## What this exercise asks
- a) Answer these questions about the passage on fitting a distribution without the data:
(i) What technique is commonly used to compute a distribution's parameters when the data are available?
(ii) Which two percentiles of the data did the SAS programmer have?
(iii) Which sample moments does the passage list as examples used by the method of moments?
- b) Extend the passage on fitting a gamma distribution from sample quantiles, picking up after its final sentence.

## Document excerpt
.....
Data analysts often fit a probability distribution to data. When you have access to the data, a common technique is to use maximum likelihood estimation (MLE) to compute the parameters of a distribution that are "most likely" to have produced the observed data. However, how can you fit a distribution if you do not have access to the data?
This question was asked by a SAS programmer who wanted to fit a gamma distribution by using sample quantiles of the data. In particular, the programmer said, "we have the 50th and 90th percentile" of the data and "want to find the parameters for the gamma distribution [that fit] our data."
This is an interesting question. Recall that the method of moments uses sample moments (mean, variance, skewness,...) to estimate parameters in a distribution. When you use the method of moments, you express the moments of the distribution in terms of the parameters, set the distribution's moments equal to the sample moments, and solve for the parameter values for which the equation is true.
.....
## Dataset rows
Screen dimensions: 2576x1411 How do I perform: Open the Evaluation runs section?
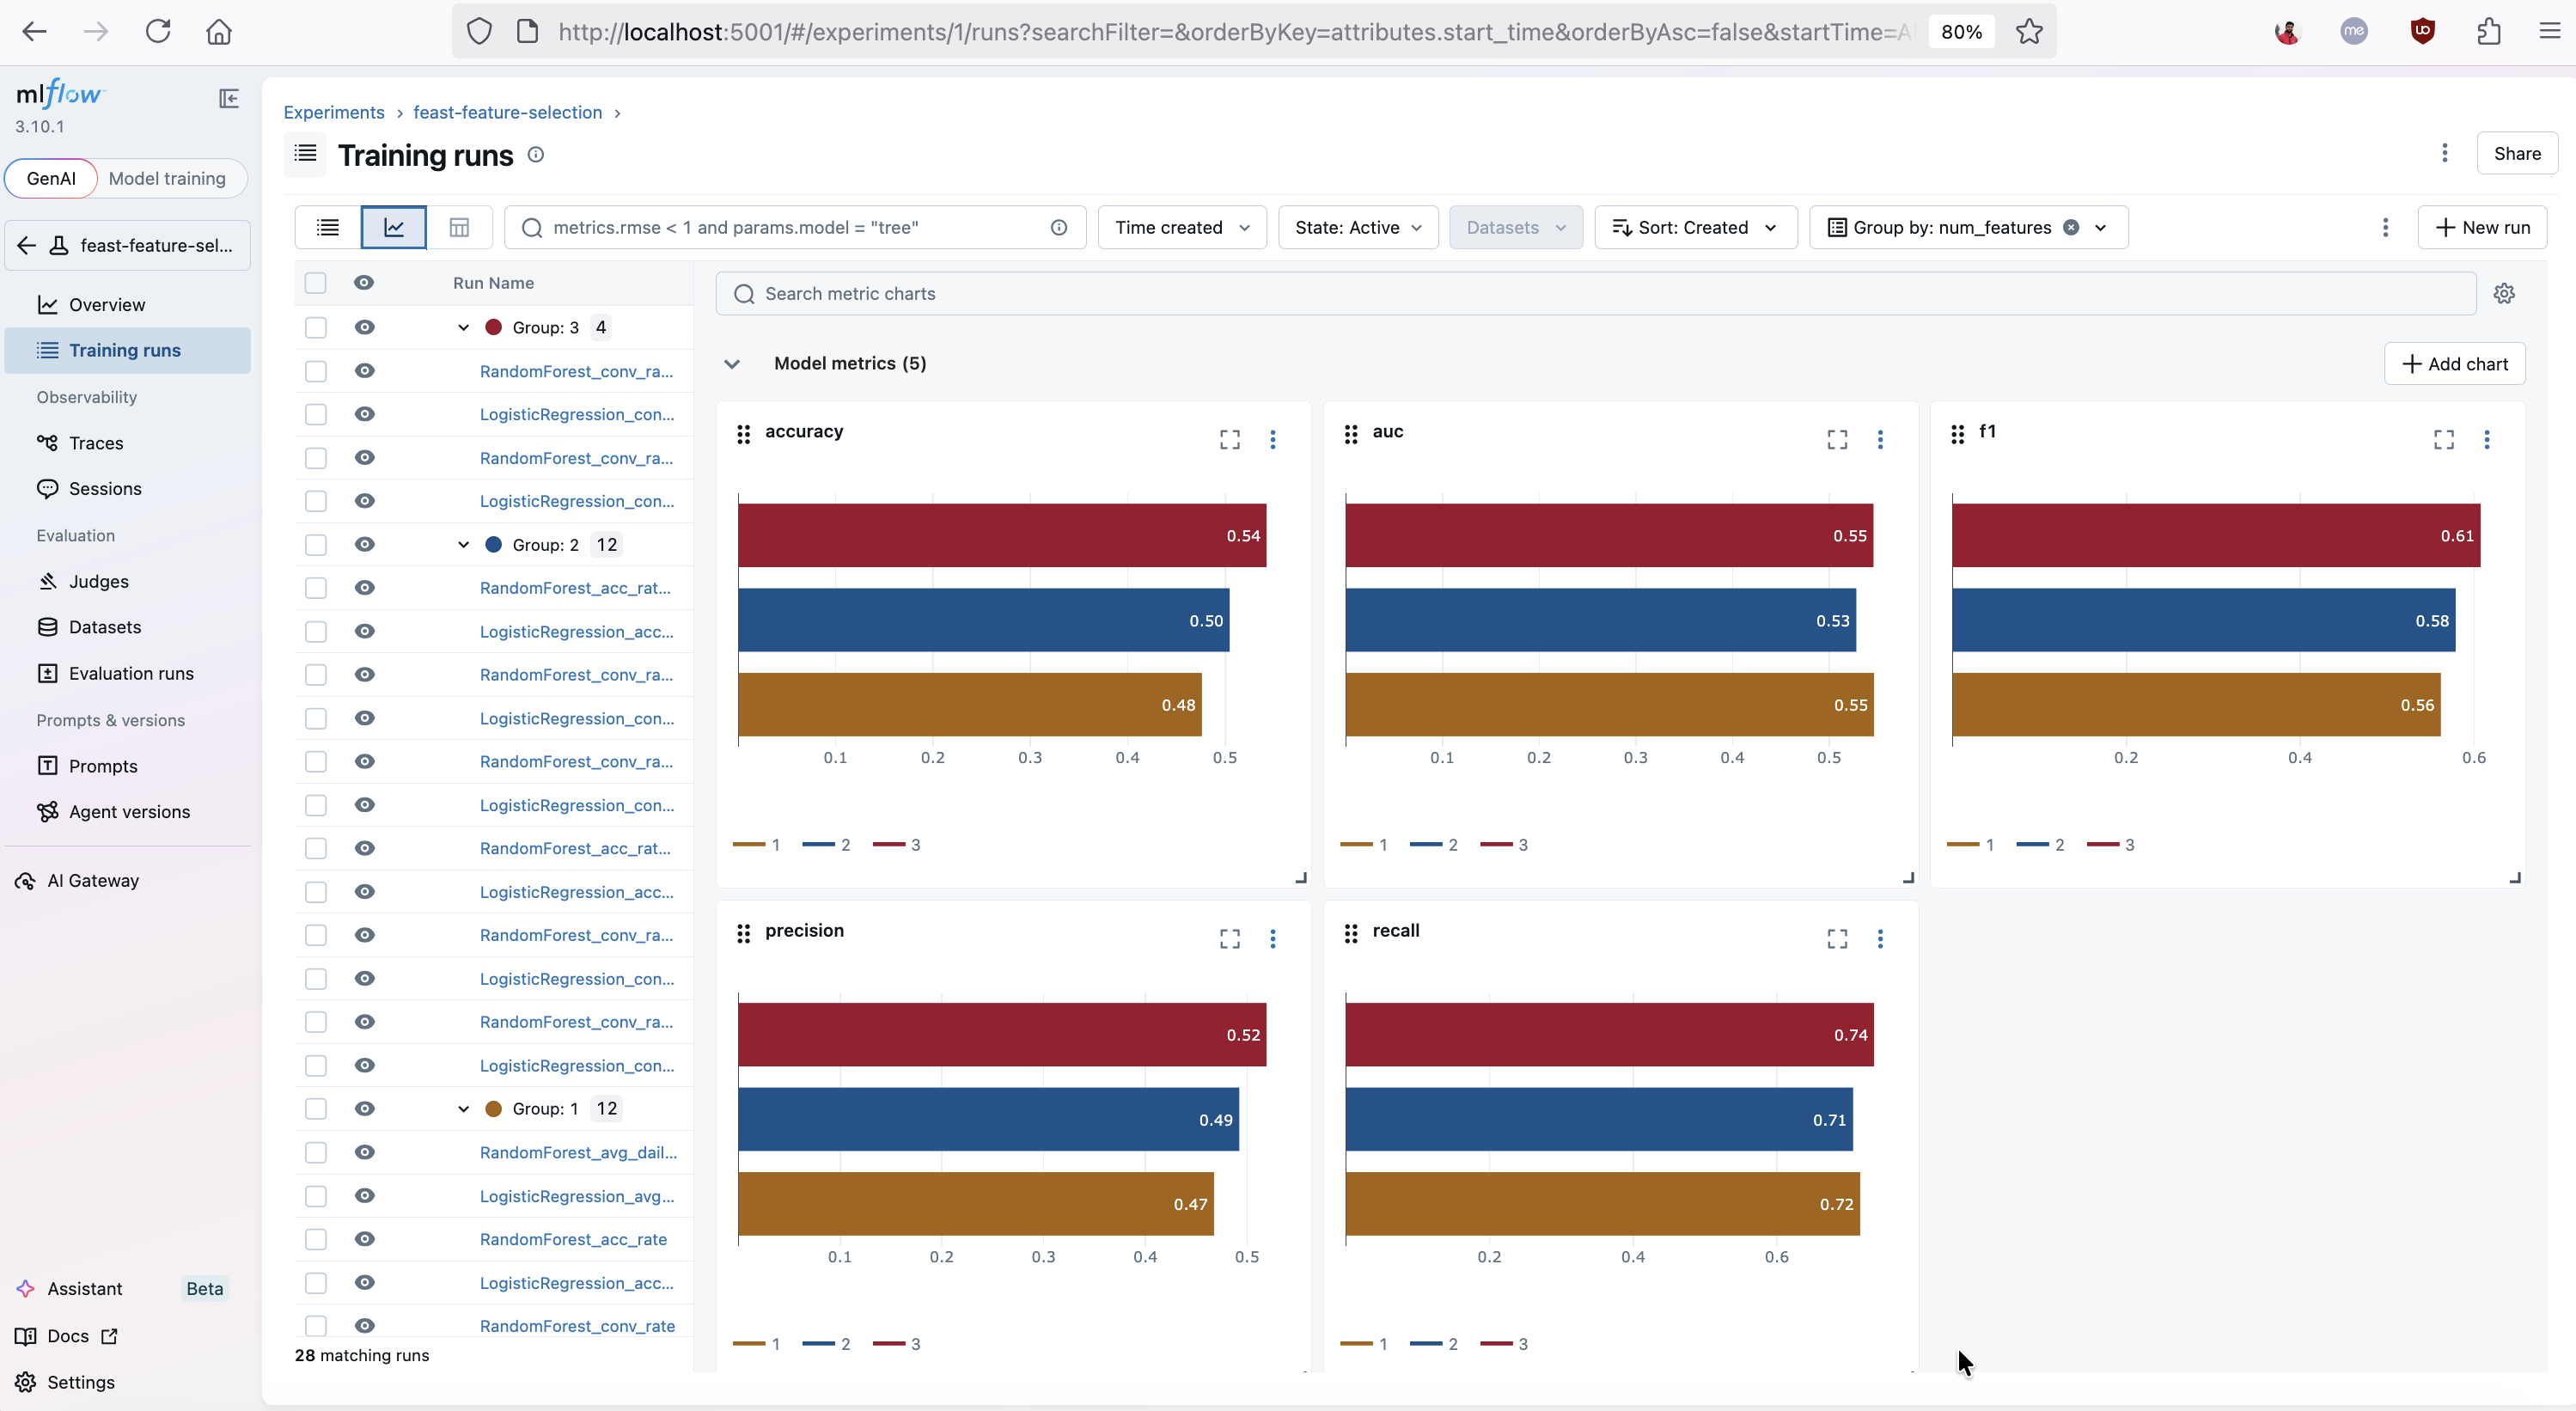(x=131, y=673)
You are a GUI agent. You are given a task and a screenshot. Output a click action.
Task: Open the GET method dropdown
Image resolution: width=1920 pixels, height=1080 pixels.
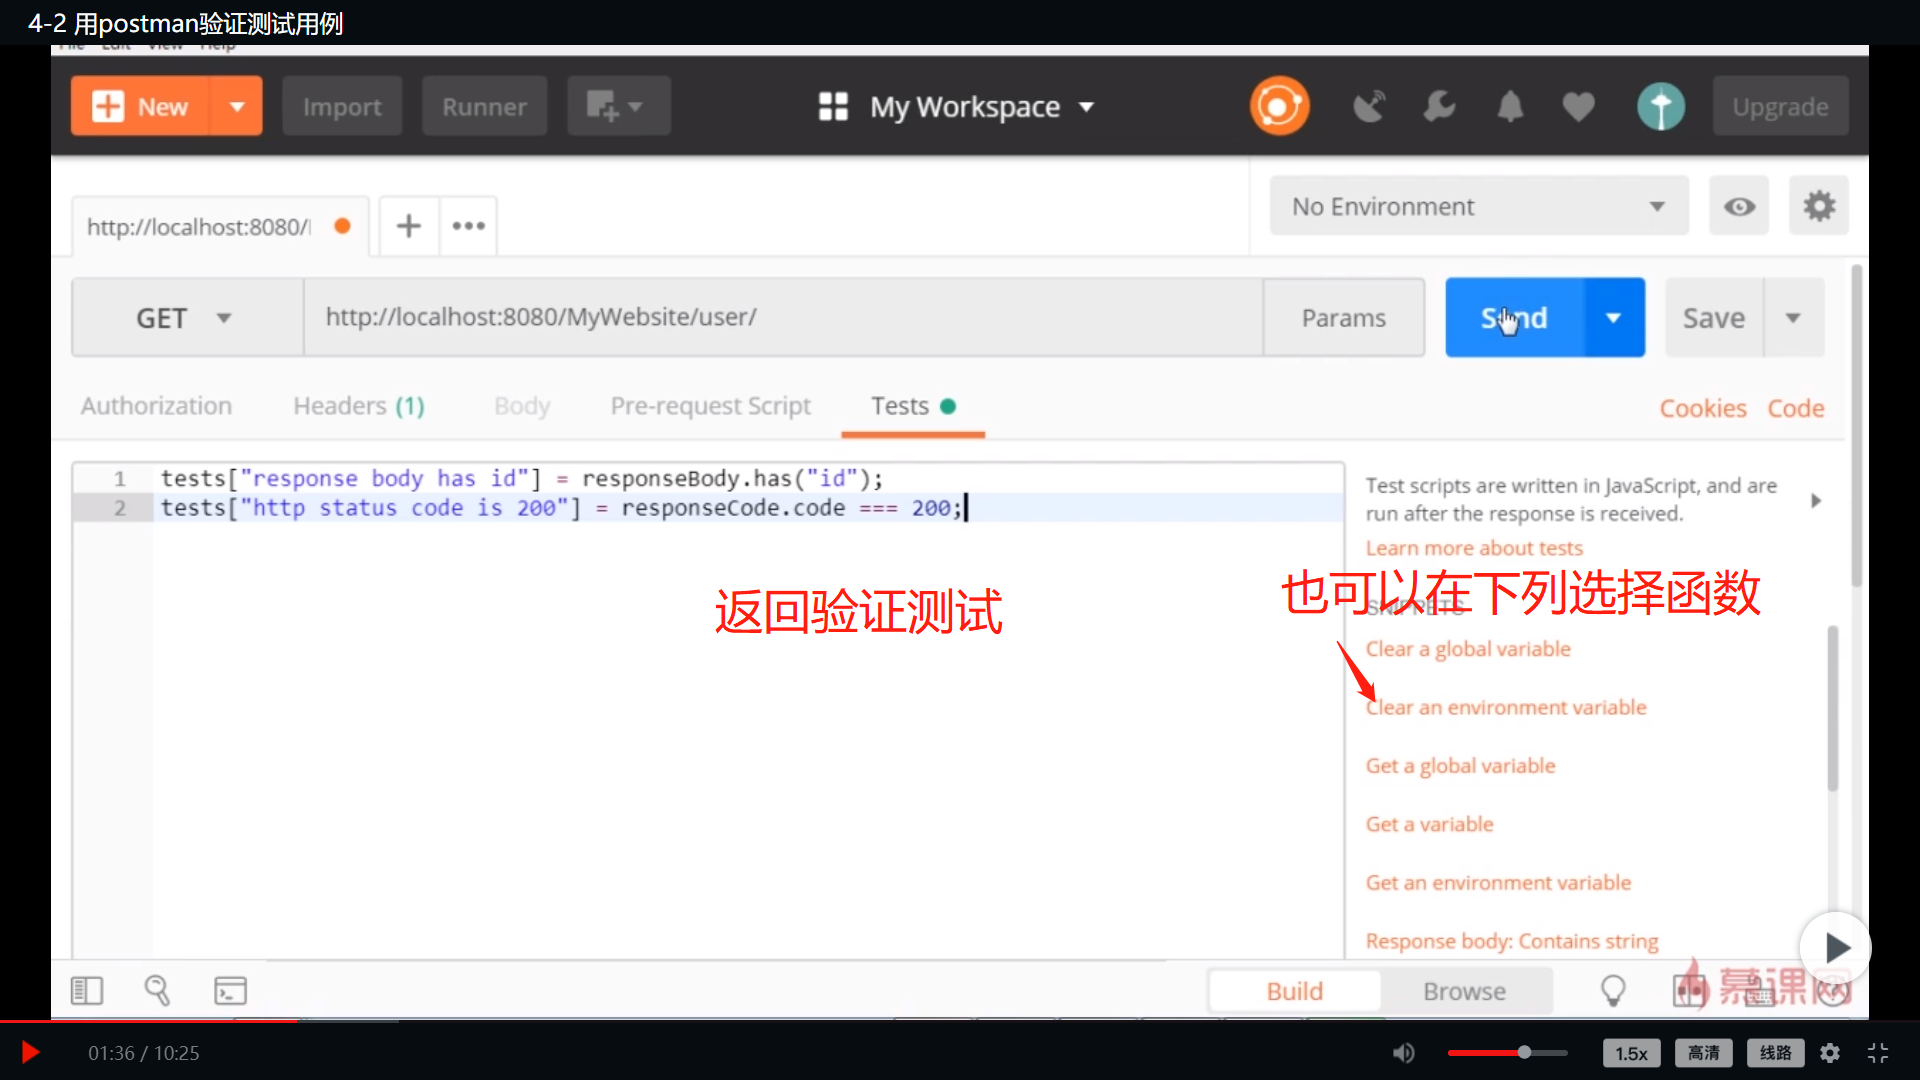tap(185, 317)
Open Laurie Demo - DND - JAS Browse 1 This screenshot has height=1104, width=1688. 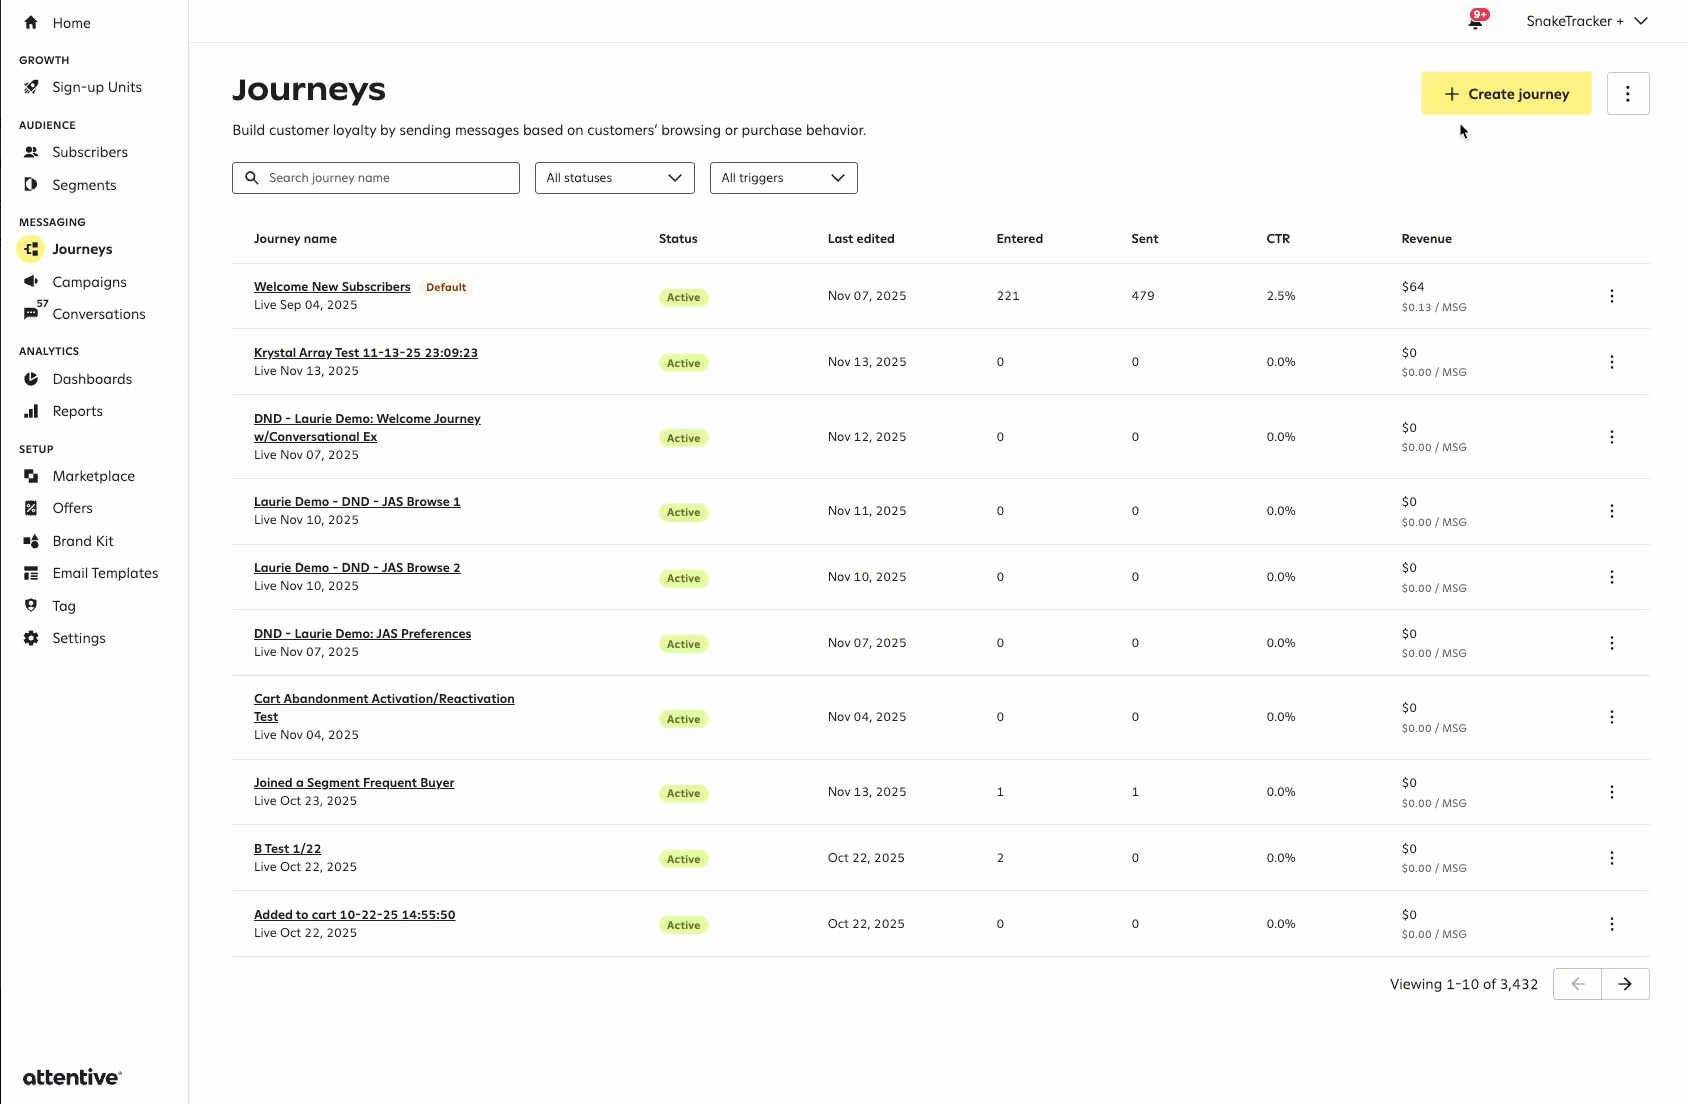tap(357, 502)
.....
## The replies
- a)
(i) Maximum likelihood estimation (MLE)
(ii) The 50th and 90th percentiles
(iii) Mean, variance and skewness

- b)
In a similar way, you can fit a distribution matching quantiles: Equate the sample and distributional quantiles and solve for the parameters of the distribution. This is sometimes called quantile-matching estimation (QME). Because the quantiles involve the cumulative distribution function (CDF), the equation does not usually have a closed-form solution and must be solved numerically.
Fit a two-parameter distribution from two quantiles
To answer the programmer's question, suppose you do not have the original data, but you are told that the 50th percentile (median) of the data is x = 4 and the 90th percentile is x = 8. You suspect that the data are distributed according to a gamma distribution, which has a shape parameter (α) and a scale parameter (β). To use quantile-matching estimation, set F(4; α, β) = 0.5 and F(8; α, β) = 0.9, where F is the cumulative distribution of the Gamma(α, β) distribution. You can then solve for the values of (α, β) that satisfy the equations. You will get a CDF that matches the quantiles of the data, as shown to the right.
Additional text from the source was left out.